TASK DIRECTIONS:
Write out the records word for word, from the start through the line that contains "point(1495,97)", and stop there.
>>
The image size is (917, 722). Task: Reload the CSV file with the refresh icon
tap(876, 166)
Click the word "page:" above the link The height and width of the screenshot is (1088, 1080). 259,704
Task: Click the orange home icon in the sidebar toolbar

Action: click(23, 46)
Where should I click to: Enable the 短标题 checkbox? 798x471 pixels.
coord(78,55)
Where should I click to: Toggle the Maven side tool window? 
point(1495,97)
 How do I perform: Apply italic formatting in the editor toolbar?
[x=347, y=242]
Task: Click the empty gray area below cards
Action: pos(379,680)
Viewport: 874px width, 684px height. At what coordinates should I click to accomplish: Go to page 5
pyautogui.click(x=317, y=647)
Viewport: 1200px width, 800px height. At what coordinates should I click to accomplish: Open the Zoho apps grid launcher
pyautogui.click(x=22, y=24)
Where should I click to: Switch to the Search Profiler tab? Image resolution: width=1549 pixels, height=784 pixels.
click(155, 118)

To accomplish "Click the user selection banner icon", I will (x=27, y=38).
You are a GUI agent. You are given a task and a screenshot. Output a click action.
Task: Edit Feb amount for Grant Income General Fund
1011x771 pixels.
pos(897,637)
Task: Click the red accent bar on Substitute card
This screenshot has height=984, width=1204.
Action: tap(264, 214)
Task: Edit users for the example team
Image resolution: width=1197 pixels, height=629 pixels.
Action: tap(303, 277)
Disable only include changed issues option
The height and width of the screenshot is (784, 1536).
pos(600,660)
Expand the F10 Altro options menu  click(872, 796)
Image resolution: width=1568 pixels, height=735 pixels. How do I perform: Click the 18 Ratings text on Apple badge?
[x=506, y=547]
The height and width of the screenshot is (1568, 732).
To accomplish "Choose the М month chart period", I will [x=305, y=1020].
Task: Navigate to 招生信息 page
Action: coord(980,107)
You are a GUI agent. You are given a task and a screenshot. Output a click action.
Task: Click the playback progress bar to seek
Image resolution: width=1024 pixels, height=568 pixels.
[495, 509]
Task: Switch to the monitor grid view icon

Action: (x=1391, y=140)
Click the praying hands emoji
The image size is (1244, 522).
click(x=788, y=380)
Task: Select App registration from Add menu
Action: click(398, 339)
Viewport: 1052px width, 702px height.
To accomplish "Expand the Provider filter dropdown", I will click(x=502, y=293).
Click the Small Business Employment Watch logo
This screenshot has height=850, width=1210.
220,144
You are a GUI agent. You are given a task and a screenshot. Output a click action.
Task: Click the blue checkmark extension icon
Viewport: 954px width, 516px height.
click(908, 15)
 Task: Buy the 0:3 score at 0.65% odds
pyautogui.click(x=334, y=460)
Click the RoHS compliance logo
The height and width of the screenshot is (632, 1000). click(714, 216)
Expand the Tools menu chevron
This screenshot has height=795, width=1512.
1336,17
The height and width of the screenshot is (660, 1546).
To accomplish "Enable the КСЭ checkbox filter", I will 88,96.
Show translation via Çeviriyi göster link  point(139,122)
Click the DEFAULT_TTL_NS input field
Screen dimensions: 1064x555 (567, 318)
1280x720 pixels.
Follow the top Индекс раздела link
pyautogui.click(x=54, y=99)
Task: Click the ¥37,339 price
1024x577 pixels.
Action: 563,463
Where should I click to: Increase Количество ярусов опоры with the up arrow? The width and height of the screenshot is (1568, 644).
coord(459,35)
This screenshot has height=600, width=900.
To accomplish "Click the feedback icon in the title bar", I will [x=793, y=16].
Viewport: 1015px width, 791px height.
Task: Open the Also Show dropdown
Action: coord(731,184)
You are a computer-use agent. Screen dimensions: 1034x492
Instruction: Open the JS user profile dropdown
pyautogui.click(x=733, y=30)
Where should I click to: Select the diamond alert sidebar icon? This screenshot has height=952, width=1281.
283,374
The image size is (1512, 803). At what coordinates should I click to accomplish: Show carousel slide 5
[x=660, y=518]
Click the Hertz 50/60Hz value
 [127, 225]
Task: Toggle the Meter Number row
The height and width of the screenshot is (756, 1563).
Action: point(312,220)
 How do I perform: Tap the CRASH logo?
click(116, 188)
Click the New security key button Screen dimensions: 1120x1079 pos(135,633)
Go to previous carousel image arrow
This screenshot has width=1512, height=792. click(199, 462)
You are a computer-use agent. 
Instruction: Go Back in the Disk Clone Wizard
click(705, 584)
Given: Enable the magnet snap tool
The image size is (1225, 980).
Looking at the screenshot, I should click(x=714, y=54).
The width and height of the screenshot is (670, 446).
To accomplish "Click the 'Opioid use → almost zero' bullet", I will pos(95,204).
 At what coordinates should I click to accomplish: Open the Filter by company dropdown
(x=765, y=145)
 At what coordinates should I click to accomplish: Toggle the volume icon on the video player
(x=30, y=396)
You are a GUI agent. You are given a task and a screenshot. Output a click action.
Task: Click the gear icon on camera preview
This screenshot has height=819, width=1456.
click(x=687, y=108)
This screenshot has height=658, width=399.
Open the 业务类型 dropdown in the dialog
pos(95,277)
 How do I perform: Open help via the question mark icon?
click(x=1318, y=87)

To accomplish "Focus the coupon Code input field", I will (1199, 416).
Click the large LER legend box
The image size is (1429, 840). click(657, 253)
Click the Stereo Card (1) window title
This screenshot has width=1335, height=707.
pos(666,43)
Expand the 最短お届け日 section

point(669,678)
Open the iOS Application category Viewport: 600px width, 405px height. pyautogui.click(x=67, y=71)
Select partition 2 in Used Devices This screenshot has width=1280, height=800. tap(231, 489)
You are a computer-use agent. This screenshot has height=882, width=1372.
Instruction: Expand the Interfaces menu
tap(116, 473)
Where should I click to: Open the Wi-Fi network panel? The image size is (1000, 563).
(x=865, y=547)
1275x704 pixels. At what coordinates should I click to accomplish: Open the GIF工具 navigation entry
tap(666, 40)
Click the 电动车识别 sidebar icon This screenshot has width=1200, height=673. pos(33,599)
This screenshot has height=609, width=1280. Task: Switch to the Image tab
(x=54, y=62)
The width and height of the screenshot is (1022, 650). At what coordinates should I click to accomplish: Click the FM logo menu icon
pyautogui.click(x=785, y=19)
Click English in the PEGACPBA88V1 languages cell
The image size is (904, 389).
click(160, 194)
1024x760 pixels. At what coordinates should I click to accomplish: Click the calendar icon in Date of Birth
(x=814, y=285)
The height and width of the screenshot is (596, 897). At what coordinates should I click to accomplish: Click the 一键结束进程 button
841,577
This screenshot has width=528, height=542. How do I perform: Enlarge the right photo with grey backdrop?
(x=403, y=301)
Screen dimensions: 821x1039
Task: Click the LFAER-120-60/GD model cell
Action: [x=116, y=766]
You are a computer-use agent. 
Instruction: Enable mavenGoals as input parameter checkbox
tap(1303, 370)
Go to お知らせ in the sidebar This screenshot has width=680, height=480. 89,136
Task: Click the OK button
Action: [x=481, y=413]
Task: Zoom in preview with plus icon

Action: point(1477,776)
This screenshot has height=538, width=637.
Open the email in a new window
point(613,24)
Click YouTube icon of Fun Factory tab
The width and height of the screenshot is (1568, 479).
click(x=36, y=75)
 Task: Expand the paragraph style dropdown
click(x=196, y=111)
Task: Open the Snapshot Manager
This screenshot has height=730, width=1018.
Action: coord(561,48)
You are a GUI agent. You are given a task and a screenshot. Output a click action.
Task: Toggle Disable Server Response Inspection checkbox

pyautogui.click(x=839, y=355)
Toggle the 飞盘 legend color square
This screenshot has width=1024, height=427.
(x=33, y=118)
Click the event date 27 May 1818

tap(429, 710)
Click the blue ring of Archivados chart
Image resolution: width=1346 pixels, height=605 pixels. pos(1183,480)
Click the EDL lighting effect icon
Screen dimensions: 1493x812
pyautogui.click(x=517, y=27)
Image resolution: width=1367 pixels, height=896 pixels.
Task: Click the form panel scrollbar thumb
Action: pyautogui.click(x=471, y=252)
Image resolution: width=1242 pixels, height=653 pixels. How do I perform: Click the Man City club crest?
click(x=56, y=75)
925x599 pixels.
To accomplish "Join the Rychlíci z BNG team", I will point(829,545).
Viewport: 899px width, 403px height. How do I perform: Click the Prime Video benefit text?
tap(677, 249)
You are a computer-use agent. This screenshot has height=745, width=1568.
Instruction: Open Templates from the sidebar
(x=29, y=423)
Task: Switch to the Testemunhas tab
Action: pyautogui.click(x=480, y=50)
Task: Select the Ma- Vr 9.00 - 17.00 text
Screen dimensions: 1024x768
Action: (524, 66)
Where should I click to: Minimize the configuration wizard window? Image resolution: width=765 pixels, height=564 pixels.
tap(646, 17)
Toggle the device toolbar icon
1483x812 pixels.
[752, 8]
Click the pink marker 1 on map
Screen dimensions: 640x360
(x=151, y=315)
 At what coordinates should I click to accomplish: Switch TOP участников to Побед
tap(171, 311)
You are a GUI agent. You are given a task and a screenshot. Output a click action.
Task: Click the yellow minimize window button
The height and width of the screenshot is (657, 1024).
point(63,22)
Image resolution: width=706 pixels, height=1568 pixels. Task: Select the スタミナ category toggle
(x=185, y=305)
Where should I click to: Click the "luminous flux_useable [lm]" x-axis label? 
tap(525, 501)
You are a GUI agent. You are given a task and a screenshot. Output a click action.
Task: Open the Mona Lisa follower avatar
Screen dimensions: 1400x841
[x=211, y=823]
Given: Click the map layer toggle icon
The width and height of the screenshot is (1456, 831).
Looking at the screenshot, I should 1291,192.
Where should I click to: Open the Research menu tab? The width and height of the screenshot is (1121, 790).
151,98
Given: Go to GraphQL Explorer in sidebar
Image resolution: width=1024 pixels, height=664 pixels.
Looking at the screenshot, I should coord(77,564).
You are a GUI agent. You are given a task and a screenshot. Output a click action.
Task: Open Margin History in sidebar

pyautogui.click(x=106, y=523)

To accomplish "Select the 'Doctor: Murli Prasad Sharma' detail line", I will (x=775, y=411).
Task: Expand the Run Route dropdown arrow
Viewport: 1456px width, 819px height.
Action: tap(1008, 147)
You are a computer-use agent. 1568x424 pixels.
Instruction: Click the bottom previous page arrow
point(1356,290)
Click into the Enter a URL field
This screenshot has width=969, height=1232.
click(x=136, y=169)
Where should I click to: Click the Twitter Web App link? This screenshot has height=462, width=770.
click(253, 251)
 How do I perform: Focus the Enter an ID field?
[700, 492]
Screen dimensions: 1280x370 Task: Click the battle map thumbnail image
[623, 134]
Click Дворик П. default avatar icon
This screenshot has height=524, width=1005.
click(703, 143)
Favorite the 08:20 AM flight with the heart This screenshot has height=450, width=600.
<<
TASK OUTPUT:
The image size is (917, 722). Task: Reload the CSV file with the refresh icon
tap(876, 166)
Click the word "page:" above the link The height and width of the screenshot is (1088, 1080). 259,704
Task: Click the orange home icon in the sidebar toolbar

Action: click(23, 46)
Where should I click to: Enable the 短标题 checkbox? 798x471 pixels.
coord(78,55)
Where should I click to: Toggle the Maven side tool window? 
point(1495,97)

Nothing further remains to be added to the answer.